Salvador Bernabéu has elsewhere explained four Spanish contributions to the 18th century California otter trade.[5]  In this volume, he eschews business for a thoughtful portrait of Hernando Magellan. Born in Oporto, Portugal as Fernão Magalhães, Magellan found the Western route to Asia in 1519 for Portugal’s rival, Spain. Portugal failed to reward Magellan after his first voyage to Asia 1505-1514, and Carlos V of Spain paid him well to find an alternate route to the lucrative Spice Islands.  He was a short man who brought many Portuguese relatives, including Rodrigo Oliveira, on his journey to the unknown.  Oliveira thought there was a passage through South America below Brazil – later known as the Straits of Magellan.  Bernabéu contends that Magellan was not motivated by money; rather, he shared with many Portuguese an eschatological notion that once King Solomon’s gold mines were found in Asia, Jerusalem would fall to Christianity.  Impelled by vocation to complete a second voyage to Asia, he could see it would never happen under Portugal.

It is really too bad that the English-speaking world is so unaware of the Spanish-language scholarship on the Pacific Rim trade.  I hope that my review, which outlines only the highlights of this volume, will help remedy this deficit. The effects of this myopia show up in California as the belief that only a few encounters between Europeans and native peoples occurred prior to 1769.  Manila Galleons touched land nearly every year between 1573 and 1815, from modern San Francisco and San Diego — after five months at sea one suspects they landed and got fresh water.  I have only a handful of criticisms. The two art historians who analyze cargo lists overlook the quantitative dimension — how much the luxury goods cost; a direct Lima-Philippine route was in place by the eighteenth century, and it does not receive mention here; and the impact of trade on native people (including Filipinos) is largely absent.
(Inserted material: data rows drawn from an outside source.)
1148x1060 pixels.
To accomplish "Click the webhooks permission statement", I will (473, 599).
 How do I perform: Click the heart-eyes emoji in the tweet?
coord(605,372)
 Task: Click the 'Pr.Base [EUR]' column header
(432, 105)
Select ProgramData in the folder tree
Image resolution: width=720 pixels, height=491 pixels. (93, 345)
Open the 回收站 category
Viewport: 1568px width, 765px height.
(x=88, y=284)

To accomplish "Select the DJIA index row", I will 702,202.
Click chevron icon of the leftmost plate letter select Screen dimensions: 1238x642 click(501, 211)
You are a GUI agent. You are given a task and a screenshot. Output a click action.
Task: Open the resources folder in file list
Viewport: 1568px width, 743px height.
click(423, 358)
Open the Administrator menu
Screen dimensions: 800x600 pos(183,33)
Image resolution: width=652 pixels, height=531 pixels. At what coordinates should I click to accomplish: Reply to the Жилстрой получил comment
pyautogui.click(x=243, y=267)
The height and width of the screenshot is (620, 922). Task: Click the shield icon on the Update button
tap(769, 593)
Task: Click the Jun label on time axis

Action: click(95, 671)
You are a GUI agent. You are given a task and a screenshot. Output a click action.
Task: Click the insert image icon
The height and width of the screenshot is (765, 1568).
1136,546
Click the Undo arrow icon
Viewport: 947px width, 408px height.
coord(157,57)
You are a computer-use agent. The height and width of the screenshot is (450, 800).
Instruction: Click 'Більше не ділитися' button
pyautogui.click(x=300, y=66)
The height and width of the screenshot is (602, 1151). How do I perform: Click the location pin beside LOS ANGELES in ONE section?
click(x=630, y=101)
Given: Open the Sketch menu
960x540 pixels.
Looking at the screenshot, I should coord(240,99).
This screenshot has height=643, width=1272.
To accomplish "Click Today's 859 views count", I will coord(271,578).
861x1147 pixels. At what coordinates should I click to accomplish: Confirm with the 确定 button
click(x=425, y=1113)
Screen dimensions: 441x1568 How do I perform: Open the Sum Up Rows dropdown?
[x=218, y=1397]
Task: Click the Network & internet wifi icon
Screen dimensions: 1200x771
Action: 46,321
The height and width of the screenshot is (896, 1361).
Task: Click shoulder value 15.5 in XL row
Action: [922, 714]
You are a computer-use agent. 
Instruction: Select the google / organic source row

Nonetheless, this volume is an excellent introduction to archival researchers of colonial Spain’s Pacific commerce.

Endnotes:

1. El comercio de la Nueva España con Filipinas, 1590–1785. Mexico: Instituto Nacional de Antropología e Historia.

2. Emporios transpacíficos: Comerciantes Mexicanos en Manila, 1710-1815. Mexico: Universidad Nacional Autónoma de México, Institución de Investigaciones Historicas.

3. See also Dení Trejo, “Pugna por el libre comercio en las postrimerías del virreinato: la Nueva Galicia y las Provincias Internas frente a los comerciantes de la ciudad de México, 1811-1818,” Estudios de Historia Novohispana, Vol. 51, Julio-Diciembre 2014.

4. The California Sea Otter Trade, 1784 to 1848.  Berkeley: University of California Press.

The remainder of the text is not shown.